Suffice it to say, not all lists are bad, but I wanted to discuss the use of lists, or checklists, when it comes to marketing. After blogging about marketing for over a year now, I've read my fair share of articles with titles like, "Five Steps to Marketing Success," "The Top 10 Tips for Targeting Markets," "7 Steps to Writing a Newsletter That Readers Can't Put Down" and on and on. In fairness, lists like this can be useful in that they attempt to break down something complex (like marketing) into something simple (like a boxed brownie recipe), and this can actually be good if it helps people to better understand and manage the complex stuff. However, the danger here is that lists make it tempting to think that if one does A, B, C, and D one will end up with a fluffy and satisfying marketing strategy, but alas, that's not the way it works. So what follows is my anti-list list of marketing tips:
- There are no steps. This Matrix-esque tip is a reminder that marketing is above all a creative process. You can no more create lists and steps for making a good marketing plan than you can for creating an inspiring work of art. Models like the 4 P's can be useful in helping to think through your strategy, but good marketing is driven by visions, instinct, and sincere commitment to serving patrons.

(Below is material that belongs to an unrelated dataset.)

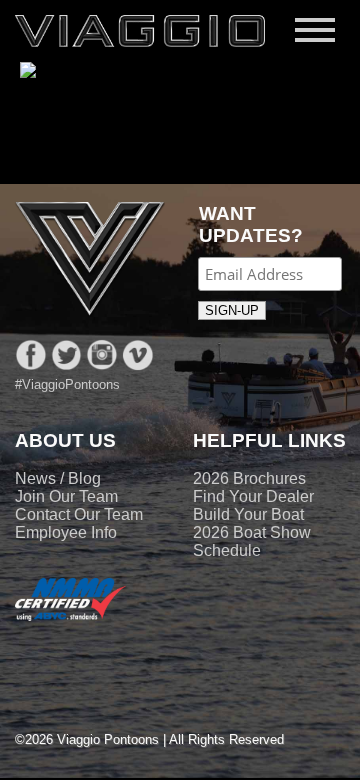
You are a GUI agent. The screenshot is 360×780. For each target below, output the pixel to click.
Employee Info (66, 532)
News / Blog (58, 478)
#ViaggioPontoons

- Get to know your patrons. Better yet, get to know what it is they need from you. This doesn't require detailed strategy, just open eyes and ears and a willingness to approach patrons on their terms.
- Live your marketing plan. Don't let your marketing plan languish on paper or (gasp!) on to-do lists. Embrace marketing as a part of your everyday work and make it come alive for patrons in all that you do.

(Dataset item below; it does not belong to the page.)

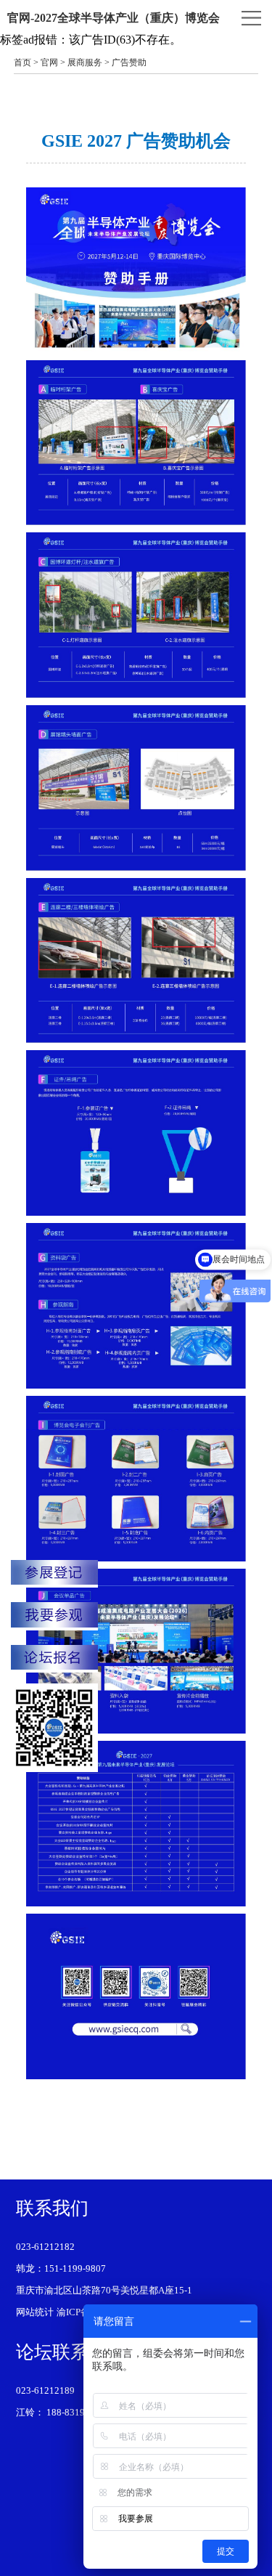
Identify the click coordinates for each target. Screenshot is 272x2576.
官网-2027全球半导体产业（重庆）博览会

- Don't copy off your neighbor's work! To my knowledge, no organization or person ever became great because they wanted to be just like "the other guy." In fact, most acts of greatness arise from the desire to "go where no one has gone before." Doing so involves risk and going outside of comfort zones, not adopting a successful strategy that someone else dared to try. You can look at other marketing plans and strategies for inspiration, but don't forget what makes you and your patrons' needs unique because recognizing and capitalizing on those very things is what is most likely to bring you success.
- Let go of attachment. Buddha said it, and it's still good advice! Don't get bogged down by a marketing plan or series of steps and procedures, since circumstances will inevitably change and what's a great strategy today may be a flop tomorrow. Being true to libraries' missions and patrons are constants, but the ways in which you realize those constants will change. The good thing about change is that it keeps you on your toes, which is crucial in the creative process (see tip #1).